### What you need to do
According to the text on Iowa football, how many times did Gordon Locke carry the ball in the homecoming game against Illinois?
++++ Text excerpt ++++
Iowa handed Notre Dame their first loss since 1918. The Hawkeyes ended the twenty-game winning streak of the Irish and extended their own winning streak to five games. Notre Dame won their next eight games to finish 10–1. They did not give up more than seven points in a game for the rest of the season. The Irish did not lose again until they were beaten by Nebraska in their final game of 1922. Iowa and Notre Dame did not meet again until 1939, when the Hawkeyes beat the Irish 7–6. Notre Dame was 6–0 and ranked third in the US when they lost to the Hawkeyes. Iowa beat the Irish for the third consecutive time in 1940 by the score of 7–0, before which Notre Dame was again 6–0 and ranked seventh in the US. The Irish finally beat the Hawkeyes in 1945 by the score of 56–0.

===Illinois===
Iowa played their homecoming game on October 15. An Illinois team of the great Robert Zuppke was the opponent. The Illini were two years removed from a national championship in 1919. The 1921 team had already beaten South Dakota by the score of 52–0. Thousands of Hawkeye alumni, including a man from Panama and another from Trinidad, returned to Iowa Field to see Iowa beat Illinois for the first time since 1907 by the score of 14–2. Gordon Locke had his best game of the season, carrying the ball 37 times and rushing for 202 yards, a Hawkeye record.
++++ Data under study ++++
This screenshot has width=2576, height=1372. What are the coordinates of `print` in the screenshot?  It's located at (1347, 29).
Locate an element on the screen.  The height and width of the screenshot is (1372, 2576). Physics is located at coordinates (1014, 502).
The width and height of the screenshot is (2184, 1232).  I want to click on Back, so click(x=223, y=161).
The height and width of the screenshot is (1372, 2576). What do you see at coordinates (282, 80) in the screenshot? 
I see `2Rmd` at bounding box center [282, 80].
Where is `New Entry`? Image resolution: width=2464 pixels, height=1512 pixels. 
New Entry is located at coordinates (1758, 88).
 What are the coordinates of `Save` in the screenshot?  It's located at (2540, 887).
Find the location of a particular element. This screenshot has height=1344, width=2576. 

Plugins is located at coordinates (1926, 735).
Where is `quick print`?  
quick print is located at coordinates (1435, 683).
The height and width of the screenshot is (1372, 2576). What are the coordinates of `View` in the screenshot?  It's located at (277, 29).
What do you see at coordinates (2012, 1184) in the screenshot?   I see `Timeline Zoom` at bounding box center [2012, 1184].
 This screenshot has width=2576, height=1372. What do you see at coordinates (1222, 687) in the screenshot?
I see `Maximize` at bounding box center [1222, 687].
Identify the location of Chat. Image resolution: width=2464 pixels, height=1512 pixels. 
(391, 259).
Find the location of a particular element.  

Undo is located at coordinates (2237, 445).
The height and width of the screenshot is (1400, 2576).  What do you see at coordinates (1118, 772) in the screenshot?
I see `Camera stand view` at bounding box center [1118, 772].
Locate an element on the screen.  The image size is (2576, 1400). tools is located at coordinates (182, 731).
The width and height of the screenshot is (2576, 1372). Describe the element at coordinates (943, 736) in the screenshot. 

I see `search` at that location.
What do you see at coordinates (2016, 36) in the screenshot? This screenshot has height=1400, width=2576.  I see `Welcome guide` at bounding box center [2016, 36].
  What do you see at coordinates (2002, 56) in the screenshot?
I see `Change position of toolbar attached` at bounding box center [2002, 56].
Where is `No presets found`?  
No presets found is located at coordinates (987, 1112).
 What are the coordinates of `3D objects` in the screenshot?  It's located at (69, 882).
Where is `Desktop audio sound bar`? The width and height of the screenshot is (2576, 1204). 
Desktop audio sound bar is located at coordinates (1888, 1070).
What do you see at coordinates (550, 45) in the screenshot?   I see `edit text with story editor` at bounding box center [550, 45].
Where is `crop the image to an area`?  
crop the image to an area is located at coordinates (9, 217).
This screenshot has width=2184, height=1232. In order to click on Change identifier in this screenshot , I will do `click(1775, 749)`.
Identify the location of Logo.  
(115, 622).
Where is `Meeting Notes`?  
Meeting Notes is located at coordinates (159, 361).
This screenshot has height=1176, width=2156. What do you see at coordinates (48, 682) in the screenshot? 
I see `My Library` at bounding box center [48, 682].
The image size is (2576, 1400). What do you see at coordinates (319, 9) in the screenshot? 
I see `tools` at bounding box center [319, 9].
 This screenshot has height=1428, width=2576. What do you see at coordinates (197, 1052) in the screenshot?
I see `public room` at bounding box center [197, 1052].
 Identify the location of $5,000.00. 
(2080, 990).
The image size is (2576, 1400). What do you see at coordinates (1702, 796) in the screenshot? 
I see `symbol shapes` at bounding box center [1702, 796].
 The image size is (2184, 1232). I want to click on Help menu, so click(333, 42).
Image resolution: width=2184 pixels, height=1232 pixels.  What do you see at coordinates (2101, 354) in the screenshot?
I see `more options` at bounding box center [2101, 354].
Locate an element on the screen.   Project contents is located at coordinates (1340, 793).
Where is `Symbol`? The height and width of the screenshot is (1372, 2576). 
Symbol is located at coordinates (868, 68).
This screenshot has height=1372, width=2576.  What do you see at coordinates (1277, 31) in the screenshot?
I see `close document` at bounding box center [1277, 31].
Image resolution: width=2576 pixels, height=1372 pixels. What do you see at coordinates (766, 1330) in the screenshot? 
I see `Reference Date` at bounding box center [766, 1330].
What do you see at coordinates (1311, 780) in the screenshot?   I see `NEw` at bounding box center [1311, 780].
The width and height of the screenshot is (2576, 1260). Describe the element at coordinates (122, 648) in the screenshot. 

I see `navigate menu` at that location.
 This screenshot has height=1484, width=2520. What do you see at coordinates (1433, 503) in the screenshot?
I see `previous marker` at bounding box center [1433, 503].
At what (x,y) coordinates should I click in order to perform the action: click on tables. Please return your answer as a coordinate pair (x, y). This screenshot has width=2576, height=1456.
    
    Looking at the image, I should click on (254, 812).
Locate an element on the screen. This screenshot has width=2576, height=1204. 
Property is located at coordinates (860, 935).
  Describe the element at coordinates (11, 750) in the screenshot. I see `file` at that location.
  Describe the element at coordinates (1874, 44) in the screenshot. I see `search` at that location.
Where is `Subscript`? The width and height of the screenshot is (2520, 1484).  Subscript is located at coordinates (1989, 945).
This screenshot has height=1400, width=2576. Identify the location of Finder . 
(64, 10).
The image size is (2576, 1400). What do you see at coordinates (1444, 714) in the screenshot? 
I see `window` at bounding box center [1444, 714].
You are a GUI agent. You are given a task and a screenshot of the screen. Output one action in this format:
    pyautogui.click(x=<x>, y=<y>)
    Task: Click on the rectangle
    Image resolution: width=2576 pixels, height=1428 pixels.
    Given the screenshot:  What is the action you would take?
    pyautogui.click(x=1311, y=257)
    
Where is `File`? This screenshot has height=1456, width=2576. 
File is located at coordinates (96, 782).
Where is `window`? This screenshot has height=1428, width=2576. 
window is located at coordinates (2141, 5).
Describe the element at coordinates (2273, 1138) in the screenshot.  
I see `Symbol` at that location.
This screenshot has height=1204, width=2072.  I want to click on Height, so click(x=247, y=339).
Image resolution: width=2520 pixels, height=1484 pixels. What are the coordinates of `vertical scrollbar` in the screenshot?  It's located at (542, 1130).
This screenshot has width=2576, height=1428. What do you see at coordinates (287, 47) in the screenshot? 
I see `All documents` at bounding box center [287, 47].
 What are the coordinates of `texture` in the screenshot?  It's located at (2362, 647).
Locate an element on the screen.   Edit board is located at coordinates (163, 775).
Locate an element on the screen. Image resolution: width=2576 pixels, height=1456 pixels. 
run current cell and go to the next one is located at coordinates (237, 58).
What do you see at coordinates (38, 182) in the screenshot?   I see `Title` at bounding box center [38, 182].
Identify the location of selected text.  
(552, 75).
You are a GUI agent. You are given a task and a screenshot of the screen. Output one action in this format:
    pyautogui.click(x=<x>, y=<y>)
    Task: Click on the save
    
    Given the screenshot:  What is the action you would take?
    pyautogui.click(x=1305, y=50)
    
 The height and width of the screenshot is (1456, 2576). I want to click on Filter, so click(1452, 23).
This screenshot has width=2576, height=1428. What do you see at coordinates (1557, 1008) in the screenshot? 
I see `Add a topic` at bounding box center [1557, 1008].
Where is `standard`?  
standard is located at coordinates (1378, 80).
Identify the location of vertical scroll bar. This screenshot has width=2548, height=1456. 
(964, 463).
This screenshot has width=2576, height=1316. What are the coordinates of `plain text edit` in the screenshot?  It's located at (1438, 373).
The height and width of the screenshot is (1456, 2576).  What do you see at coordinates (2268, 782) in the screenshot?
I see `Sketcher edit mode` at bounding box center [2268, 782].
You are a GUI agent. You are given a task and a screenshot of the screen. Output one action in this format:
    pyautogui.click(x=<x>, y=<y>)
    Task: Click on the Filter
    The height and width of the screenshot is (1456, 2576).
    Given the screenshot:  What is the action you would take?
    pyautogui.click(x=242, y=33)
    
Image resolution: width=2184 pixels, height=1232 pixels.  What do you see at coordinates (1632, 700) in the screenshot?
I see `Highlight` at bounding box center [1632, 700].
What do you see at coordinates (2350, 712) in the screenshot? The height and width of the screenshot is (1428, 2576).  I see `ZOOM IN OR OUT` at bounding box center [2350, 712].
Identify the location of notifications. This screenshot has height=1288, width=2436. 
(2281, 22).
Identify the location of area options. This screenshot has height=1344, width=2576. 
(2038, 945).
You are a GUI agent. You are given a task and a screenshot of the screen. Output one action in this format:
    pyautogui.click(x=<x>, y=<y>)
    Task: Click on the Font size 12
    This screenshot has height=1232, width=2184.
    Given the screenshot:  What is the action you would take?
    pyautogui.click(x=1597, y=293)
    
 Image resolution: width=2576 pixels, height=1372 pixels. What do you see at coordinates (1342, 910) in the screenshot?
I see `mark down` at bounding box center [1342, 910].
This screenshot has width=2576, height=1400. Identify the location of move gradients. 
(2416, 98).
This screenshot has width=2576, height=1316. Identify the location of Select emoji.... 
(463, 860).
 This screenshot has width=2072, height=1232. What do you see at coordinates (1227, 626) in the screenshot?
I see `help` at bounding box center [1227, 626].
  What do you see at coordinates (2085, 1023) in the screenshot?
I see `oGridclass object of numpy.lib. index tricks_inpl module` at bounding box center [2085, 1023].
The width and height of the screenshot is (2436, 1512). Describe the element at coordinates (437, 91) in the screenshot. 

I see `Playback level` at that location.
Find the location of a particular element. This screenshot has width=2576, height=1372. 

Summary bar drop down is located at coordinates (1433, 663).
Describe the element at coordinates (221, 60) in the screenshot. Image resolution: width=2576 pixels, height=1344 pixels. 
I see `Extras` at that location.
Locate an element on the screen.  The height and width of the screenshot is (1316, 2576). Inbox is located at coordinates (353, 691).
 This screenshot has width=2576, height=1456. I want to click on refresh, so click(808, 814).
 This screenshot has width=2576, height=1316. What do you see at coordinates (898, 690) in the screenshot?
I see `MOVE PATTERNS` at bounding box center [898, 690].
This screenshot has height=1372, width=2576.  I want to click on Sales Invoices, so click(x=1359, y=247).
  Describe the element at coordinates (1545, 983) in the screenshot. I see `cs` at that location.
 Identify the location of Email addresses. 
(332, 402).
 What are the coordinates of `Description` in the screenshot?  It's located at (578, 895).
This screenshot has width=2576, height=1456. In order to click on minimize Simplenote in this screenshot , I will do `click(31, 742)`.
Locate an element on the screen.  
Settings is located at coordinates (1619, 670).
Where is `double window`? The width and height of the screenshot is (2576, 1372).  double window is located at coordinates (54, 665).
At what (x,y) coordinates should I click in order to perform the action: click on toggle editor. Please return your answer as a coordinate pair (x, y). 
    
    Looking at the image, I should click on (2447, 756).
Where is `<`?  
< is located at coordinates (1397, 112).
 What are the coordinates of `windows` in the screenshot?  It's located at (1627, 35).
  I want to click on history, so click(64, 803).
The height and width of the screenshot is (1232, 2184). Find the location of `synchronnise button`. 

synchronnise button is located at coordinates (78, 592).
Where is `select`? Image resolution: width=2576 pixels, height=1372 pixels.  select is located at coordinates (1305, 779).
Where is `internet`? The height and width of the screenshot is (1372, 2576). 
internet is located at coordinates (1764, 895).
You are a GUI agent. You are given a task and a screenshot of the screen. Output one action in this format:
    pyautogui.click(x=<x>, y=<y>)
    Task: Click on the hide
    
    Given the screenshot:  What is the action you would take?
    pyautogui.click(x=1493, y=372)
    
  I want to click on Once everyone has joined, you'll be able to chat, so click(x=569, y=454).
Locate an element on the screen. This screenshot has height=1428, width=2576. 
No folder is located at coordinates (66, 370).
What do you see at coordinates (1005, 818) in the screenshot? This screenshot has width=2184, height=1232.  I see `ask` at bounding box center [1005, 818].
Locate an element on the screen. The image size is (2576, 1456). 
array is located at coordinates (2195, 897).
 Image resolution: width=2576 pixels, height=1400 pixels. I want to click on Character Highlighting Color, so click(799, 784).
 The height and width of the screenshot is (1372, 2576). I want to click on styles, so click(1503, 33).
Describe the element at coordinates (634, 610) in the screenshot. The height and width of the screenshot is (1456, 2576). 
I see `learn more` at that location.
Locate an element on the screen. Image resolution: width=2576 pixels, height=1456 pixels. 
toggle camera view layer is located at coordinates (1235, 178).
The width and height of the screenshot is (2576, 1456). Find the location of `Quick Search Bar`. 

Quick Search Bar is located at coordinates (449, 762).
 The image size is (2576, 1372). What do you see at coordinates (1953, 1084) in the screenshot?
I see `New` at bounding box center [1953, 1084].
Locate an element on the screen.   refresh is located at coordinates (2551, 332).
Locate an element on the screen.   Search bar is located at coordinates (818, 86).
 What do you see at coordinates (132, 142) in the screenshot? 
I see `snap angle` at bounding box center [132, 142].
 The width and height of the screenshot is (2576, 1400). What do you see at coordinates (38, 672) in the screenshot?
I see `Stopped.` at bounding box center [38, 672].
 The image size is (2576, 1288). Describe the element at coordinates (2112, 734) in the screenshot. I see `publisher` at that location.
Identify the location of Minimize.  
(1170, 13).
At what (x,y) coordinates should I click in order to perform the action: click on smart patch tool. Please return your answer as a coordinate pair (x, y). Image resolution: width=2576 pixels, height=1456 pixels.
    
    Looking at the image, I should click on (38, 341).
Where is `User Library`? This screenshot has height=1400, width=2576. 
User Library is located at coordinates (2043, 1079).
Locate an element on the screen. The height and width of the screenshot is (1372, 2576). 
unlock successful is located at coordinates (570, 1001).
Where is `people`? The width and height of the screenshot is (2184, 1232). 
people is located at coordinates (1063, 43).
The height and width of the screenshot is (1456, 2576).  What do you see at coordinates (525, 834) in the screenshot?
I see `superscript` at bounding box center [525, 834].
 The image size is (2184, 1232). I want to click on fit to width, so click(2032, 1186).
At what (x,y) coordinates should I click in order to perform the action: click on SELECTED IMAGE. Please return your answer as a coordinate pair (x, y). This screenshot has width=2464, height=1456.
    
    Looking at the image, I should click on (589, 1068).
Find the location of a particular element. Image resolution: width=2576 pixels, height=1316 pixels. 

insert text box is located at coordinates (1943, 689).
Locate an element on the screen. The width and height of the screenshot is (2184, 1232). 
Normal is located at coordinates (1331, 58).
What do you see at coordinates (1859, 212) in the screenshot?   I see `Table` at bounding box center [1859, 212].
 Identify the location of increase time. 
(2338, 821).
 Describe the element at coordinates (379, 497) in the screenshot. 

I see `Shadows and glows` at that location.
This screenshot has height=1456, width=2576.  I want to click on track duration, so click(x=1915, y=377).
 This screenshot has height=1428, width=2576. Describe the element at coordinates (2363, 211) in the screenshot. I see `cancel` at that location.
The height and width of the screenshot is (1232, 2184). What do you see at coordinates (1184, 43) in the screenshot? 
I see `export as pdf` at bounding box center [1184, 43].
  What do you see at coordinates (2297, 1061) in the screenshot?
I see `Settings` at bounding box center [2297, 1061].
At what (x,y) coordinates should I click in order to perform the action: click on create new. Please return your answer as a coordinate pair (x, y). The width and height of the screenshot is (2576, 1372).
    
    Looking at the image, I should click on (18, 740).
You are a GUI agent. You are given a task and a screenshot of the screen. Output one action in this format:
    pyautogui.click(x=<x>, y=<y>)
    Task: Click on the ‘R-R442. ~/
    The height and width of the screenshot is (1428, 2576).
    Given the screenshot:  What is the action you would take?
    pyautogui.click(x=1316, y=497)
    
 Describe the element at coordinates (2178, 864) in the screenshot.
++++
### Reply to the task
37 times.